Good, thanks! I spent the week moving house which is tiring but good to have it all sorted. I finally bought myself a piano after years of dreaming of having one.

For those new to your work, can you introduce yourself, please?

I’m a songwriter and multi-instrumentalist and just released my debut 7” vinyl. I’d describe my music as eclectic, dark and poetic; reflective of a vast array of references, from classic songwriter to Jazz, Funk; Krautrock and more Avant-Garde soundscapes. Some say my lyrics have a certain beat quality to it and they are generally quite existentialist by nature. I love experimenting with shape, form and sound so you’ll find anything from songs in the traditional sense to a capellas, poetry, instrumentals and soundscapes. Some is very loud and some is very quiet. It’s all quite organic: real instruments, creaky old pianos; analogue synths, tape echoes and spring reverbs. I guess it gives my sound a somewhat timeless texture.

The Nightcrawler is your new single. What can you tell us about the meanings and inspiration behind it?

The Nightcrawler is the story of a vagabond’s gritty, inevitable journey into darkness; but who, in a brief, triumphant moment is overcome by feelings of warmth and nostalgia.

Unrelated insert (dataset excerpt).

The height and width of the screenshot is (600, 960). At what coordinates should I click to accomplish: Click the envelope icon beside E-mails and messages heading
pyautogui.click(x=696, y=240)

Like rays of light momentarily finding their way through the cracks of a dark soul.

I built the music and soundscape around the character to describe his journey: a limping, exhausted walk over syncopated drums and tired blues guitars; an abrupt appearance of strings is the nausea experienced from staring at the glare of a low-hanging, evening sun.

Loud, distorted noise guitars accompany him to the brink of existential breakdown; warmth and a sense of elevation from his struggles takes over in the chorus.

The song frames that remarkable, dark and deep voice. It has so much going on. Who were the singers that helped mould that incredible sound?

First of all, thank you, that’s a big compliment! Actually, it hasn’t always been that way. Had you listened to songs I recorded over a decade ago I would sing with this boyish, often falsetto voice. But when I started writing music again as Brudini, a few years ago, it felt more natural to sing with a darker, more full-bodied voice. Maybe it was a reflection of getting older and that my song material was more mature, but I found that physically my voice had changed too. As if a decade of life experiences – time – had moulded my voice. As for other singers, I think if you listen to Scott Walker, Jaques Brel; Frank Sinatra, Serge Gainsbourg; Johnny Cash, Jim Morrison, even Elvis – their voices all deliver a kind of strong, masculine sentimentality which really appeals to me.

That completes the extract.